### Requirement
Could the data below be printed out exactly, with the pictures left out?

Stored data:
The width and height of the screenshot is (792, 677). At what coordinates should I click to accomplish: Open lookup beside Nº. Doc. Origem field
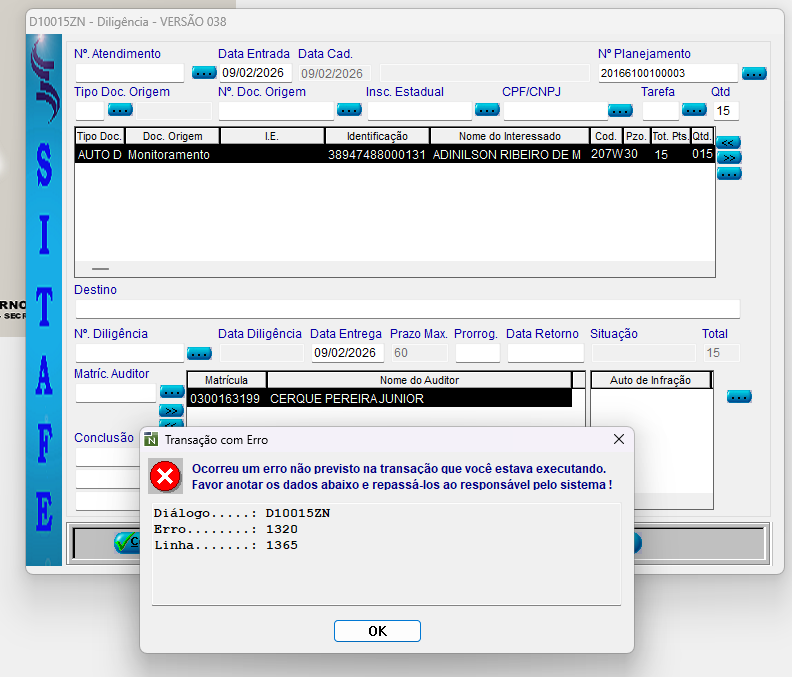pyautogui.click(x=349, y=110)
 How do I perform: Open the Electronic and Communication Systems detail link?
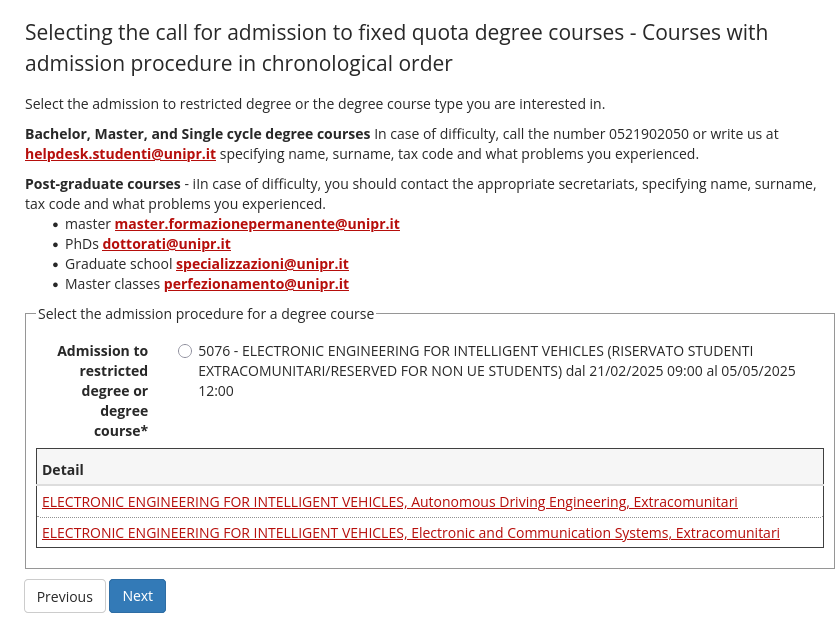410,533
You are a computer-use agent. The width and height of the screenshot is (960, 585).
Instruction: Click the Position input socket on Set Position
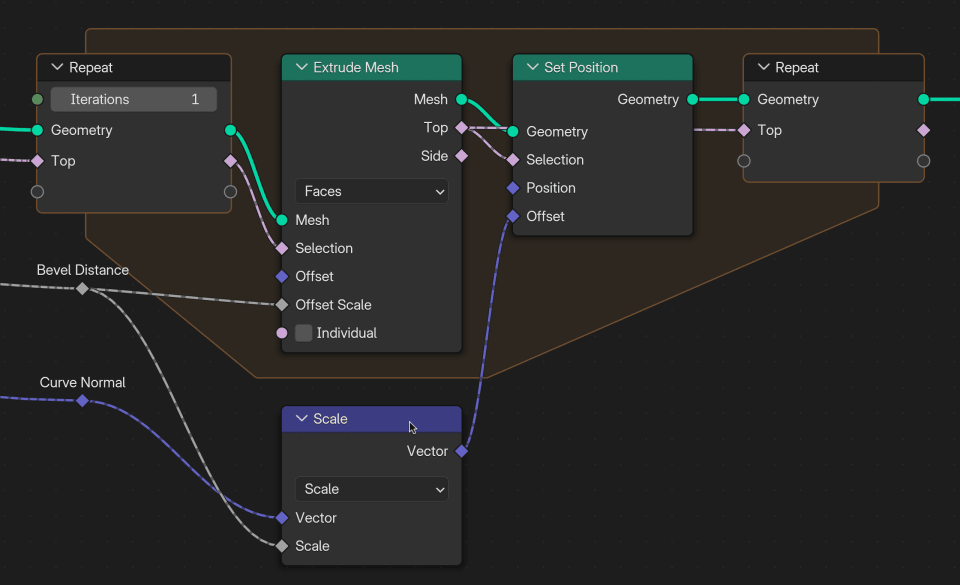pos(513,187)
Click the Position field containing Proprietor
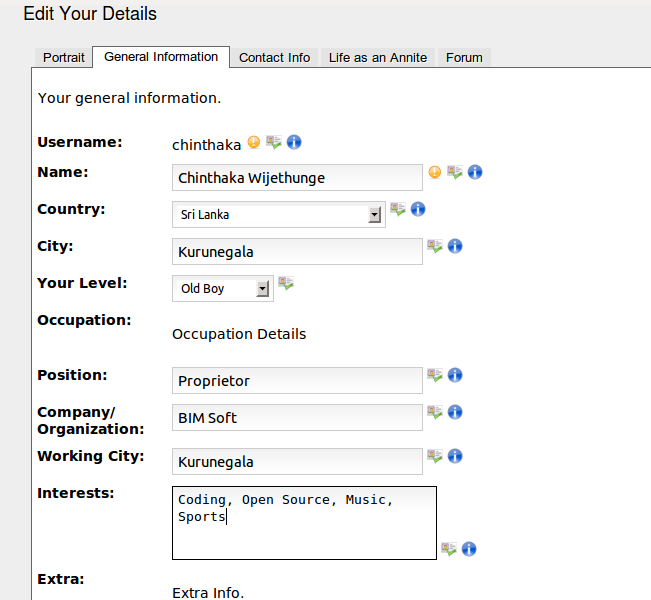 (297, 381)
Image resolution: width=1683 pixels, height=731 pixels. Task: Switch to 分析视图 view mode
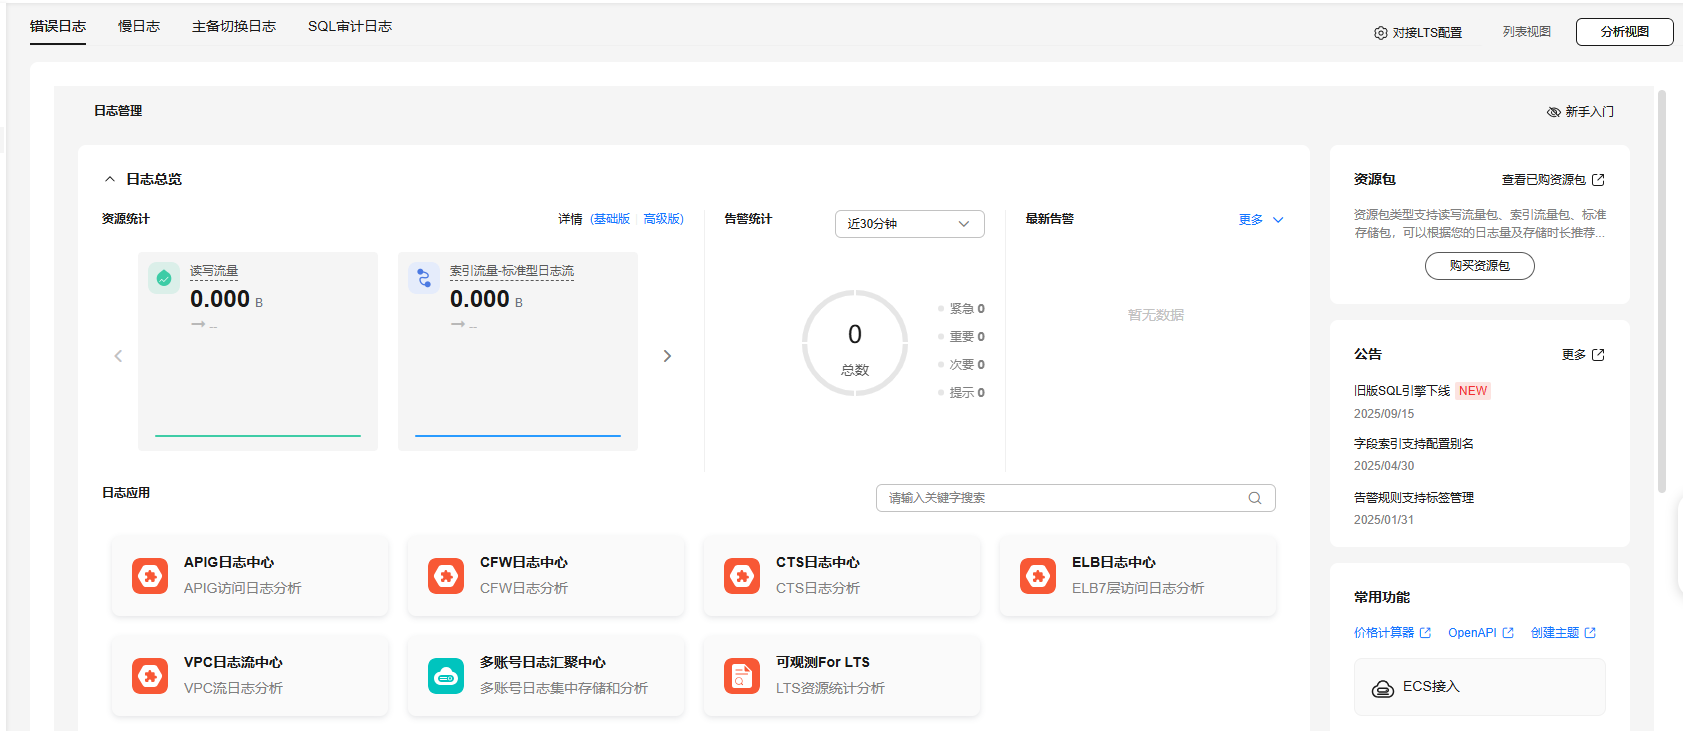click(1624, 32)
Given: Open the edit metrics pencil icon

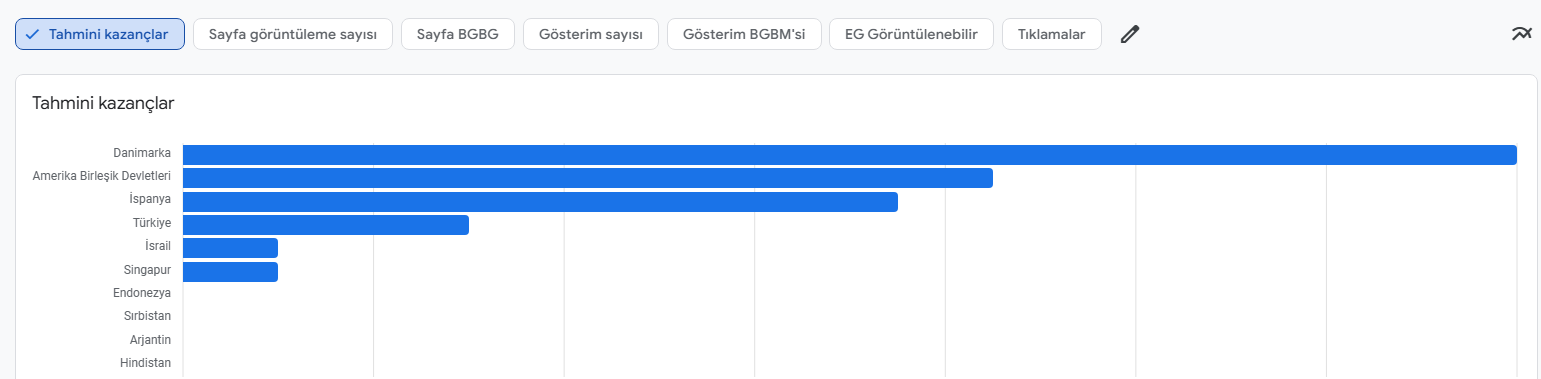Looking at the screenshot, I should (x=1129, y=34).
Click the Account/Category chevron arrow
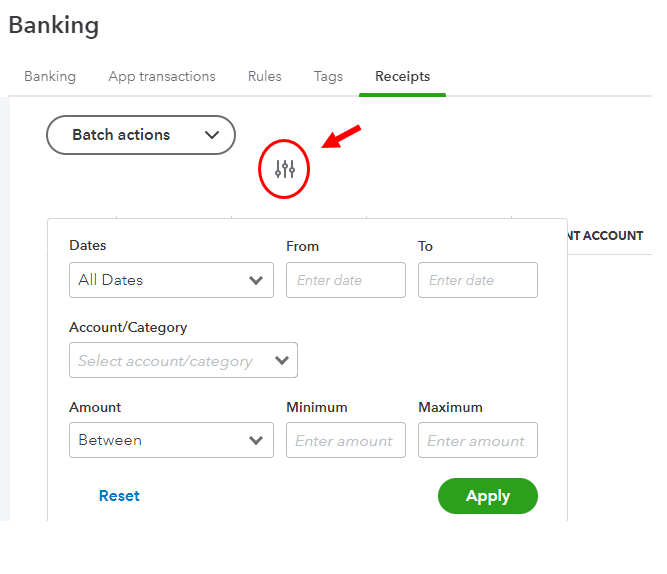This screenshot has width=667, height=574. pyautogui.click(x=281, y=361)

### Your response
The width and height of the screenshot is (792, 677). At what coordinates should I click to accomplish: Open lookup beside Nº. Doc. Origem field
pyautogui.click(x=349, y=110)
 How do I perform: Open the Electronic and Communication Systems detail link?
410,533
You are a computer-use agent. The width and height of the screenshot is (960, 585).
Instruction: Click the Position input socket on Set Position
pos(513,187)
Click the Position field containing Proprietor
 (297, 381)
Image resolution: width=1683 pixels, height=731 pixels. Task: Switch to 分析视图 view mode
click(1624, 32)
Given: Open the edit metrics pencil icon

Looking at the screenshot, I should (x=1129, y=34).
Click the Account/Category chevron arrow
This screenshot has width=667, height=574. pyautogui.click(x=281, y=361)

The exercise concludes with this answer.